BEGIN Data extract
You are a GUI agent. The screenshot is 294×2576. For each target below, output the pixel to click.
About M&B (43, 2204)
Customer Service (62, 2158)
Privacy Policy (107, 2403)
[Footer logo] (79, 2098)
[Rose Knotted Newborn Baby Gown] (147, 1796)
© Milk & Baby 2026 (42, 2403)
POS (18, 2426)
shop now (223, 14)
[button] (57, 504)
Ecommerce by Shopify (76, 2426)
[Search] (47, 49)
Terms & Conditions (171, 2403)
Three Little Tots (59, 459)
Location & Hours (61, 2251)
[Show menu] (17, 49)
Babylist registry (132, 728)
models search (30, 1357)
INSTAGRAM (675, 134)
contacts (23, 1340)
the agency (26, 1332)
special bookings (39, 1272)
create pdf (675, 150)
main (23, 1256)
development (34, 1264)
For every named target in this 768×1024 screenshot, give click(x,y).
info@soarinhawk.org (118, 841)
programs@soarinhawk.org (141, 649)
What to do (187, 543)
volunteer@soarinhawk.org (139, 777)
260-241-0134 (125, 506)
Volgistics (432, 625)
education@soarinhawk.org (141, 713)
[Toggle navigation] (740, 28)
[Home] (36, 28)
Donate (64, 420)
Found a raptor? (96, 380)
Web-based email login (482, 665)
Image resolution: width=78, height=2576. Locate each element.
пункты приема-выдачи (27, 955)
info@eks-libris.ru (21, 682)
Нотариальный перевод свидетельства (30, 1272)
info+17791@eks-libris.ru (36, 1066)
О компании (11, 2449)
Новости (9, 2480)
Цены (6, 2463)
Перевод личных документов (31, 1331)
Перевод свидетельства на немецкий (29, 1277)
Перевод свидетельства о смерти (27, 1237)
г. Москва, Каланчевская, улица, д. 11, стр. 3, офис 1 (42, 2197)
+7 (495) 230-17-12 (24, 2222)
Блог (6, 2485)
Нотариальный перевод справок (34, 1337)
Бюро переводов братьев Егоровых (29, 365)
END Data extract
Across the whole listing, every line must be copied exactly.

Solution to the exercise:
You are a GUI agent. The screenshot is 294×2576. For each target below, output the pixel to click.
About M&B (43, 2204)
Customer Service (62, 2158)
Privacy Policy (107, 2403)
[Footer logo] (79, 2098)
[Rose Knotted Newborn Baby Gown] (147, 1796)
© Milk & Baby 2026 (42, 2403)
POS (18, 2426)
shop now (223, 14)
[button] (57, 504)
Ecommerce by Shopify (76, 2426)
[Search] (47, 49)
Terms & Conditions (171, 2403)
Three Little Tots (59, 459)
Location & Hours (61, 2251)
[Show menu] (17, 49)
Babylist registry (132, 728)
models search (30, 1357)
INSTAGRAM (675, 134)
contacts (23, 1340)
the agency (26, 1332)
special bookings (39, 1272)
create pdf (675, 150)
main (23, 1256)
development (34, 1264)
For every named target in this 768×1024 screenshot, give click(x,y).
info@soarinhawk.org (118, 841)
programs@soarinhawk.org (141, 649)
What to do (187, 543)
volunteer@soarinhawk.org (139, 777)
260-241-0134 (125, 506)
Volgistics (432, 625)
education@soarinhawk.org (141, 713)
[Toggle navigation] (740, 28)
[Home] (36, 28)
Donate (64, 420)
Found a raptor? (96, 380)
Web-based email login (482, 665)
Image resolution: width=78, height=2576. Locate each element.
пункты приема-выдачи (27, 955)
info@eks-libris.ru (21, 682)
Нотариальный перевод свидетельства (30, 1272)
info+17791@eks-libris.ru (36, 1066)
О компании (11, 2449)
Новости (9, 2480)
Цены (6, 2463)
Перевод личных документов (31, 1331)
Перевод свидетельства на немецкий (29, 1277)
Перевод свидетельства о смерти (27, 1237)
г. Москва, Каланчевская, улица, д. 11, стр. 3, офис 1 (42, 2197)
+7 (495) 230-17-12 (24, 2222)
Блог (6, 2485)
Нотариальный перевод справок (34, 1337)
Бюро переводов братьев Егоровых (29, 365)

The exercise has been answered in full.